Alabhya Jindal

My thoughts on Rails

I have been thinking about Rails recently - how excited I was before learning it and how disappointed I am now.

I wanted to learn Rails again last year after not being successful the first time. I thought this time I’ll structure my learning and learn Ruby before Rails. That was a great decision.

I spent a month learning and writing Ruby. Small programs and coding challenges mostly. I also started working on a gem but abandoned it. I wanted to start learning Rails.

The first month of learning Rails was smooth-sailing. I found my experience moving from Node to Rails very similar to Niko’s.

Positives

I am actually too fired up right now to talk about the positives. But broadly.

Negatives

There is too much emphasis on convention in Rails. People immersed in the ecosystem don’t see this problem. I am going to bring up some specific issues now.

JavaScript

Rails is anti JavaScript. That’s how it feels like given how difficult it is to write JavaScript on the client side. Or to use NPM packages. It’s against build steps, which would have been fine - if Import Maps didn’t suck this bad. I had a hard time writing JavaScript code for a .html.erb file. I wanted to include a <script> tag in the view and have that JavaScript only load for that view. I gave up trying to do this. Turns out there’s a better way of doing whatever I wanted to do. The Rails way! Hotwire.

Hotwire

Hotwire is Rails answer to SPA style fluid navigation and updates to the screen without page reloads. It does this by replacing parts of the screen with HTML returned by the server. I love this idea. I hate how Hotwire implements it.
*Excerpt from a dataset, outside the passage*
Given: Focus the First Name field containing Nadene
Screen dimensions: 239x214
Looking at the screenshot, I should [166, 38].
htmx implements this idea very well and it’s backend agnostic (which Hotwire also claims to be but you’ll be non-intelligent to want to use it outside Rails since people can’t get it to work in Rails itself).
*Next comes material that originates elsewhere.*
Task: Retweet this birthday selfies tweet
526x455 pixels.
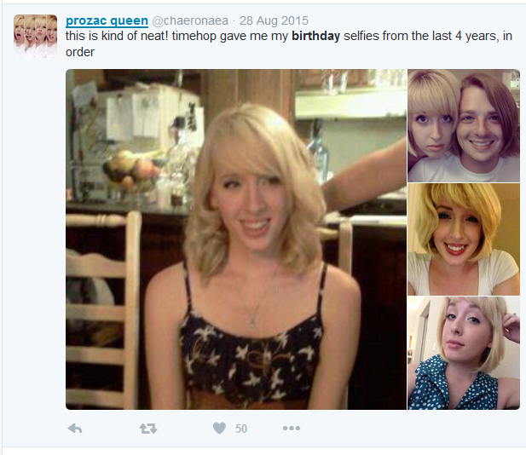Action: (x=148, y=429)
I was working on a Hacker News clone to practice my Rails skills. And I wanted to make a post request to upvote an item and update the UI without reloading the page.
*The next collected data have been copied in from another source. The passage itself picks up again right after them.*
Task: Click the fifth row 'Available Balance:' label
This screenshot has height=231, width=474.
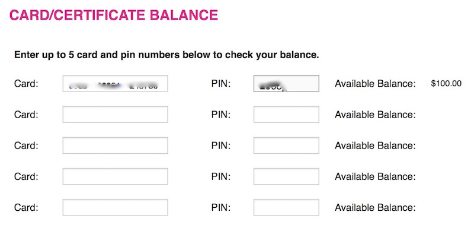Action: [375, 207]
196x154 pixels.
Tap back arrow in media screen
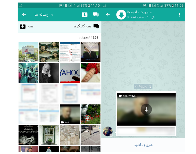24,15
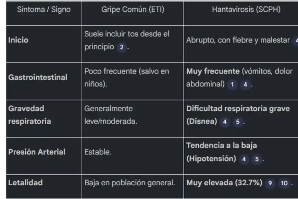298x199 pixels.
Task: Click citation 2 in the Inicio row
Action: (121, 47)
The Hotwire documentation is a mess. My best bet was copy pasting code from LLMs because I didn’t want to spend a week learning Rails conventions. That didn’t work. And I gave up on using Hotwire.

Conclusion

Developers today are not willing to spend many months learning the intricacies of a framework. Experienced Rails developers might say that you don’t need to. And that you can ship a MVP faster in Rails. No. Wrong. You feel that because you have worked with it for a long time.

I feel that I wouldn’t be so frustrated with Rails if I just approached it without the high expectations of it being world changing. And realizing that it’s just another framework with it’s own prons and cons.